Review article

miRNAs and rheumatoid arthritis – promising novel biomarkers

I Duroux-Richard, C Jorgensen, F Apparailly

Publication Date: 18.03.2011
Swiss Med Wkly. 2011;141:w13175

Biomarkers are indicators of biological conditions that can be detected and measured in body fluids or tissues. Biomarkers can be detectable before the clinical onset of the disease, and are thus useful for prognosis; they can be measured at early stages of the disease and are useful for stratification and classification of the disease and patients; they can be monitored along the disease course and used as indicators of risk factors and pharmacological response to treatment. Ideally, biomarkers should be sensitive, specific, have high predictive power, and be easily accessible. Rheumatoid arthritis (RA) is the most frequent chronic inflammatory disorder, affecting millions of people worldwide and leading to joint damage and substantial morbidity. RA is a heterogeneous disorder with a fluctuating clinical course and unpredictable prognosis. And although a large panel of biologics is available to clinicians, the main challenge remains to treat patients as early as possible with the most personalised therapy. Today, the most challenging issue in RA is the identification of biomarkers for early disease diagnosis and for prediction of drug response. Among molecules that can fulfil this expectation, micro(mi)-RNAs certainly represent an option. The potential value of miRNAs as a novel class of biomarkers is well documented in cancer. Moreover, the presence and stability of miRNAs in body fluids provide fingerprints that can serve as molecular biomarkers for disease diagnosis and therapeutic outcome. As a growing body of evidences reveals abnormal expression of specific miRNAs in RA tissues, the use of a blood-based miRNA signature for optimal diagnosis and treatment becomes a realistic option.

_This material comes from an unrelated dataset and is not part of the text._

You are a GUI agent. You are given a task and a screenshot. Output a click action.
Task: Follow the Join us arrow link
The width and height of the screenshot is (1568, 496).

Key words: microRNA; rheumatoid arthritis; biomarkers; blood


Rheumatoid arthritis (RA) is the most frequent inflammatory rheumatism. RA is a chronic, heterogeneous disease of uncertain aetiology that affects more than 2.9 million Europeans. This autoimmune disease is characterised by chronic inflammation within the joint tissue infiltrated by activated immune cells and by synovial hyperplasia, leading to cartilage and bone destruction after several years. The clinical course of RA fluctuates and the prognosis is unpredictable, 70% of patients with RA of recent onset show evidence of radiographic changes within 3 years [1]. RA is a progressive, debilitating disease with severe physical and economic consequences, work disability and often premature death [2]. A better understanding of the pathophysiology of RA has led to important innovative approaches to its treatment. Currently, although a large panel of biologics is available to clinicians, the main challenge remains to treat patients as early as possible with a therapy that will best fit their dominant disease subtype.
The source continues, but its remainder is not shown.